The collaboration between the United Nations Convention to Combat Desertification and the National Drought Mitigation Center seeks to aid in global drought resilience and preparedness efforts to bolster economies and communities against natural disasters.
The NDMC will be tasked with recommending approaches to integrated drought risk management focused on drought-smart land-based solutions, according to the cooperation agreement signed by the UNCCD Executive Secretary Ibrahim Thiaw, the Vice Chancellor of the University of Nebraska-Lincoln Michael Boehm and NDMC Director and Associate Professor Mark Svoboda.
The Drought Center will also serve as a think tank on emerging drought policy issues. This includes convening independent scientific debate on drought resilience and providing methodological guidance on Sustainable Development Goal targets — building disaster resilience, mitigating water scarcity and achieving land degradation neutrality.
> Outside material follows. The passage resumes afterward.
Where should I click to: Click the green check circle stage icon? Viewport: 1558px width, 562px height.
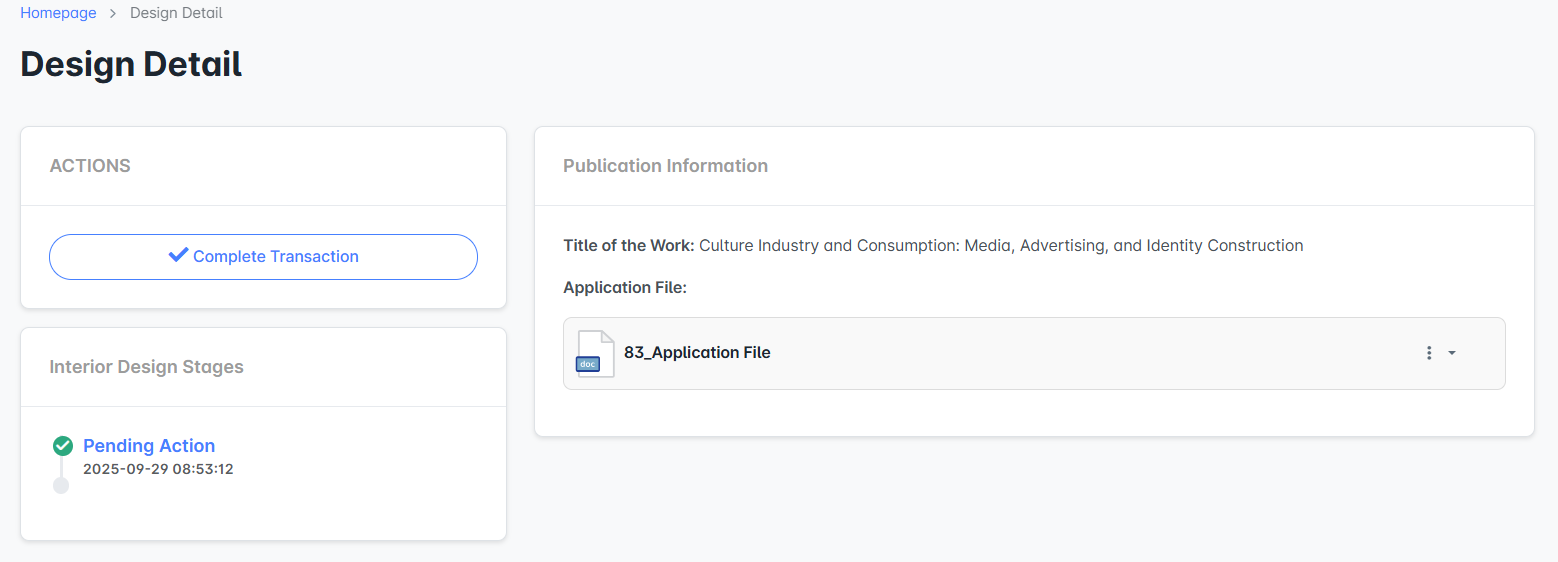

The collaboration between UNCCD and NDMC uses the latest science to help reduce the high human, social and economic costs of drought and water scarcity. The partnership will focus on recommending methods for integrated drought risk management that prioritize a strategic shift from emergency response to building long-term resilience through early warning, vulnerability assessment and risk mitigation.
At the forefront of these efforts is the drought-smart sustainable land management: adapted to the national and regional contexts, it has the potential to buffer ecosystems and communities against drought so that periods of water scarcity do not escalate to humanitarian or ecological disasters.